→ **Goal of the exercise**: Can you edit the listing from the line that contains "This screenshot has" through the end, inclusive, so that "placeholder" becomes "upload" and nothing else changes? Return only those lines and leave the pictures out.

→ **Input records**:

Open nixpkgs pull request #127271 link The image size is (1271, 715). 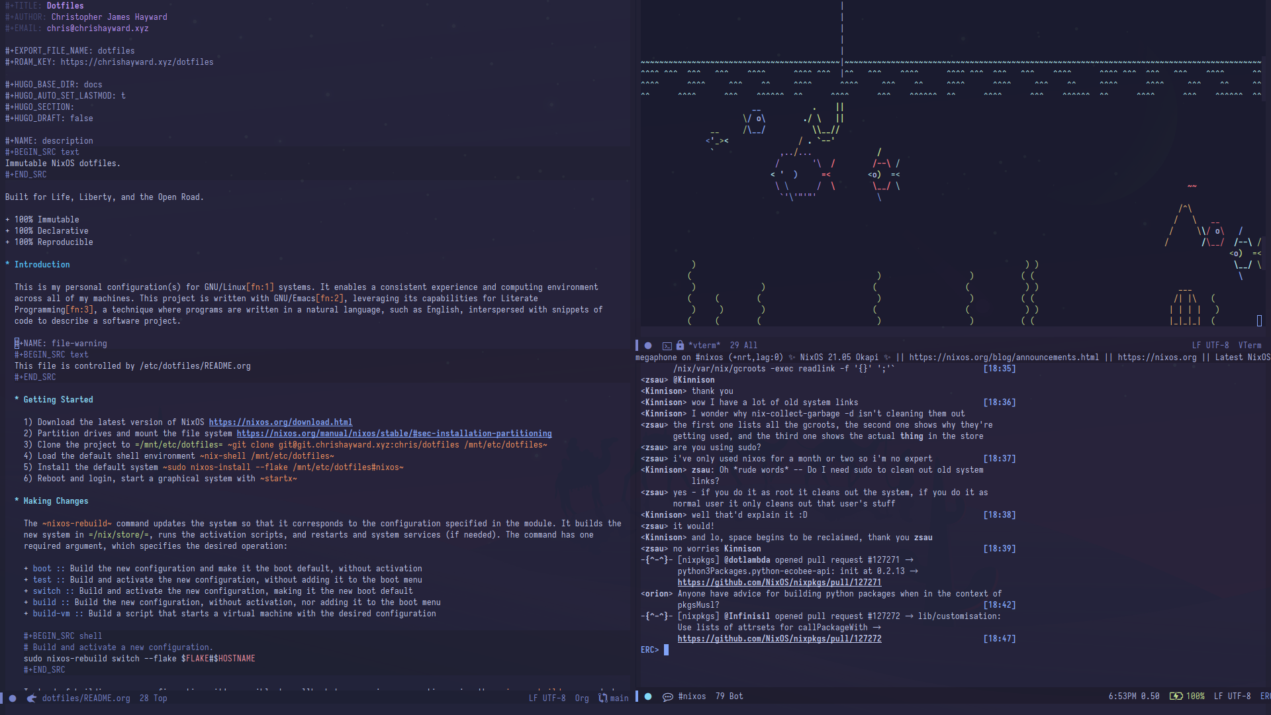778,583
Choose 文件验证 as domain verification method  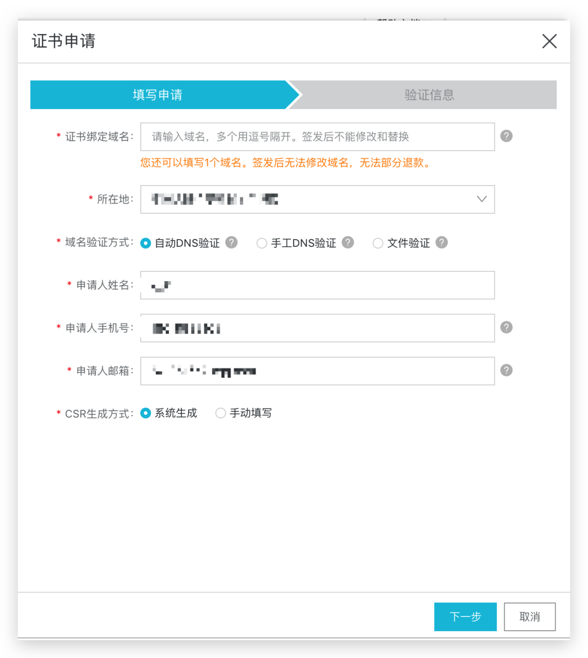tap(378, 243)
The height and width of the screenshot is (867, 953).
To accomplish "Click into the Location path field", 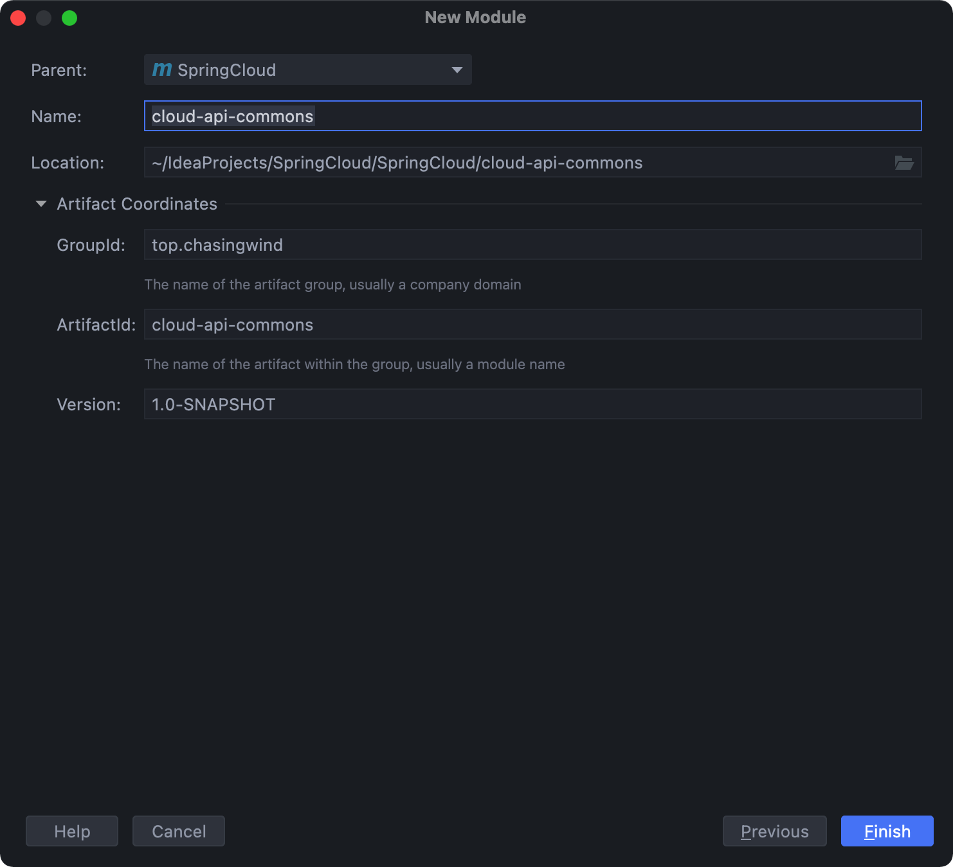I will tap(514, 163).
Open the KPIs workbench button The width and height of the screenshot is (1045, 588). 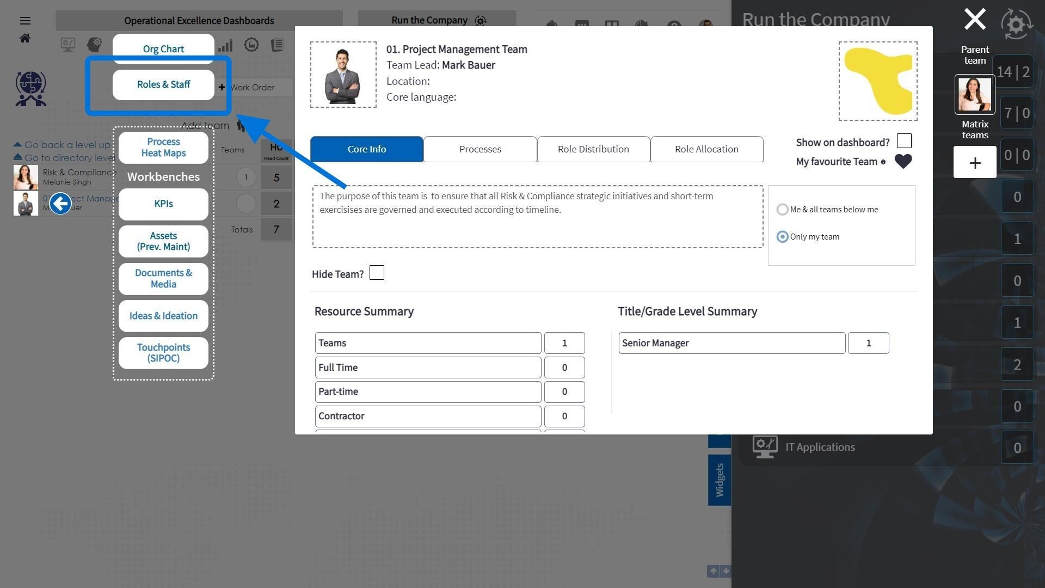point(163,204)
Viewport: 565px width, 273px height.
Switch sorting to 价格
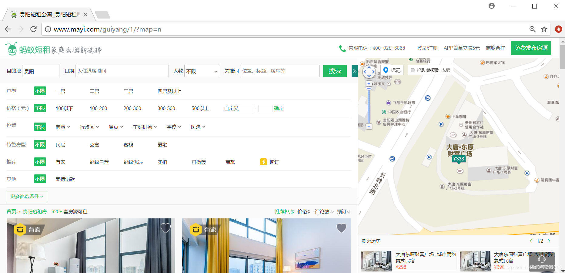(303, 211)
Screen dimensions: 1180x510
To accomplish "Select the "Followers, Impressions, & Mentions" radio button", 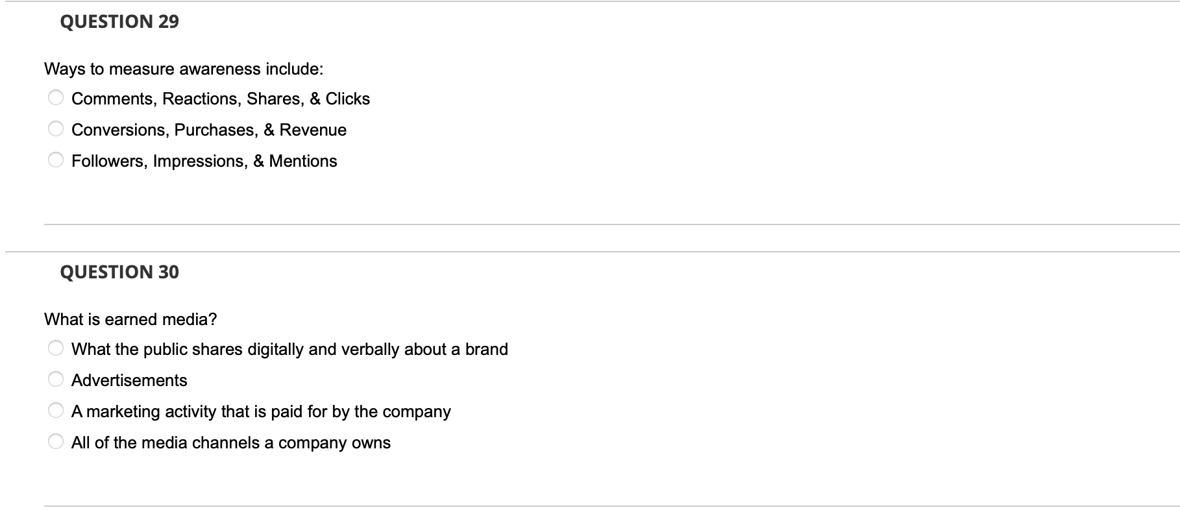I will [x=55, y=159].
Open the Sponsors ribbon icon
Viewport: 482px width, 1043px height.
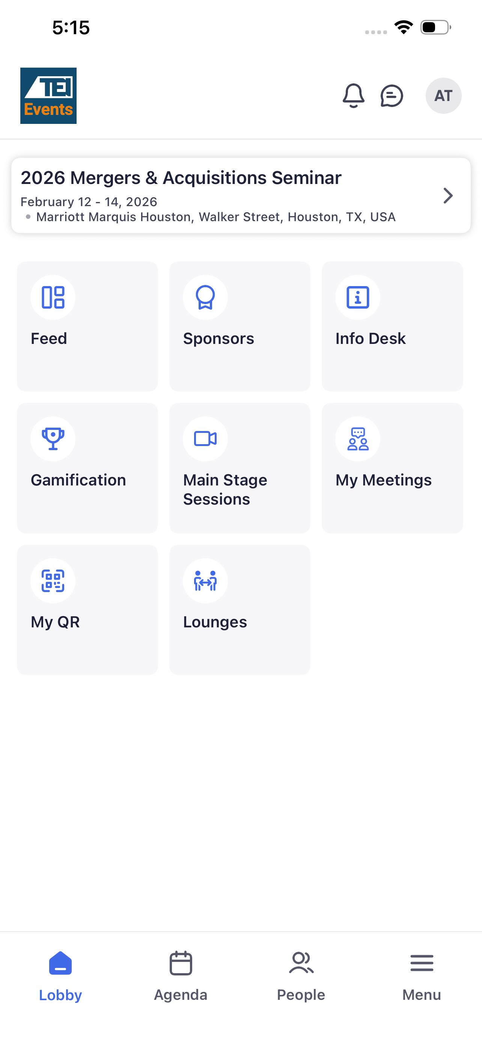pos(205,297)
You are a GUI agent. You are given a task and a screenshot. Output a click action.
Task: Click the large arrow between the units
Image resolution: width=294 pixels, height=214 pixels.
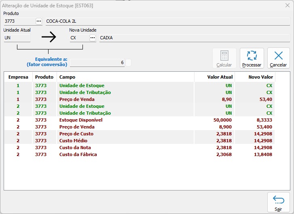[49, 38]
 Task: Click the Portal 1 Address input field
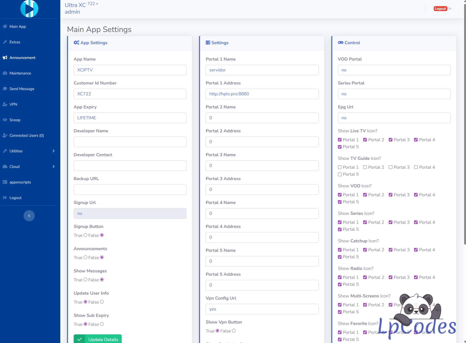click(x=262, y=94)
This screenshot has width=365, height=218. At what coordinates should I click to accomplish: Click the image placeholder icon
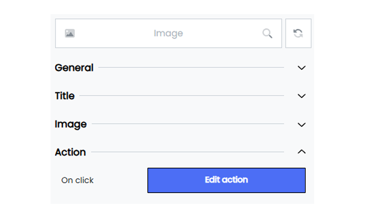click(x=69, y=33)
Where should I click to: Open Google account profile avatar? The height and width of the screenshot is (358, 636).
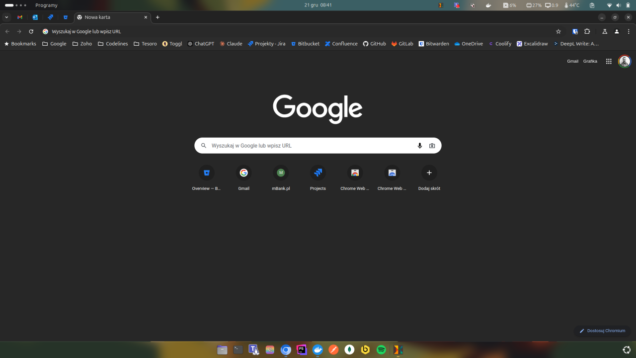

→ **Answer to this problem**:
This screenshot has width=365, height=218. At what coordinates should I click to accomplish: Click the image upload icon
click(x=69, y=33)
Where should I click to: Open Google account profile avatar? The height and width of the screenshot is (358, 636).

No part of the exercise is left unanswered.